#### [TASK TO CARRY OUT]
Pull out every line of the entries below that contains the string "should", matching case exactly.

#### [Entries for finding displayed items]

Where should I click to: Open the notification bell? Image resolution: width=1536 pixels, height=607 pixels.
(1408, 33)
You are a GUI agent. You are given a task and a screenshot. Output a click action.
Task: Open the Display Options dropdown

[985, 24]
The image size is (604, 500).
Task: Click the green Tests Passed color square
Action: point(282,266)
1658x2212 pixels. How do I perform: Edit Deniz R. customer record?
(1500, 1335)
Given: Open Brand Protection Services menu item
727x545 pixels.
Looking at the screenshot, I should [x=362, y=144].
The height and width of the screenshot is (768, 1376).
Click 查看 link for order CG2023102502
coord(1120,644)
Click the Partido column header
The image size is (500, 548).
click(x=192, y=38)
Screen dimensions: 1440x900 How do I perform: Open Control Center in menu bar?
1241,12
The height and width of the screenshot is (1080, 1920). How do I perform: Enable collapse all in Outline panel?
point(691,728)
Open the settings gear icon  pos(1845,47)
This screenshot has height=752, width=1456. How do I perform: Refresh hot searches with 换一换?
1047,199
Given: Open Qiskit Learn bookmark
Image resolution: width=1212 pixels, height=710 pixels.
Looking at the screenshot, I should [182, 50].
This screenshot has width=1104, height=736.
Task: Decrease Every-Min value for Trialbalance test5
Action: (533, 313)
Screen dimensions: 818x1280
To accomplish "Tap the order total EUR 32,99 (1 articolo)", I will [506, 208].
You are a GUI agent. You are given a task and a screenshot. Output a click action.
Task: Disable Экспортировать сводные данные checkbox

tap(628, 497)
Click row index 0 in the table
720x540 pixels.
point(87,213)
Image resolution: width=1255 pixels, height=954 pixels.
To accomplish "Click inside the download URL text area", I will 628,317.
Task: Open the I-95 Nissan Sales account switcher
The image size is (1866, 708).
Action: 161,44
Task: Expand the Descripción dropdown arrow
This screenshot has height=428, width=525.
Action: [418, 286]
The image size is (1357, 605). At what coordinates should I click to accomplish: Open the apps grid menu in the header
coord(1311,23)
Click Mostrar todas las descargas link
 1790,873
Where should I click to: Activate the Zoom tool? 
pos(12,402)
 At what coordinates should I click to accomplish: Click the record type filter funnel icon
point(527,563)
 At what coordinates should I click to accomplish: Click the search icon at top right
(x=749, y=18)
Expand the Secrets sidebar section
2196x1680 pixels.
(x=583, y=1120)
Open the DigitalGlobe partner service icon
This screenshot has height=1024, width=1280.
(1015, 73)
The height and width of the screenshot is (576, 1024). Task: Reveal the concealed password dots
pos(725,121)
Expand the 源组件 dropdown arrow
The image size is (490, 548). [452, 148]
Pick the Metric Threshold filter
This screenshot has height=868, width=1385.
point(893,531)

#### [RESPONSE]
Where should I click to: Open the notification bell? Image resolution: width=1536 pixels, height=607 pixels.
Looking at the screenshot, I should [x=362, y=144].
Looking at the screenshot, I should [182, 50].
The image size is (1357, 605). At what coordinates should I click to accomplish: Open the apps grid menu in the header
Where should I click to: Activate the Zoom tool? 
 At what coordinates should I click to accomplish: Click the record type filter funnel icon
 At what coordinates should I click to accomplish: Click the search icon at top right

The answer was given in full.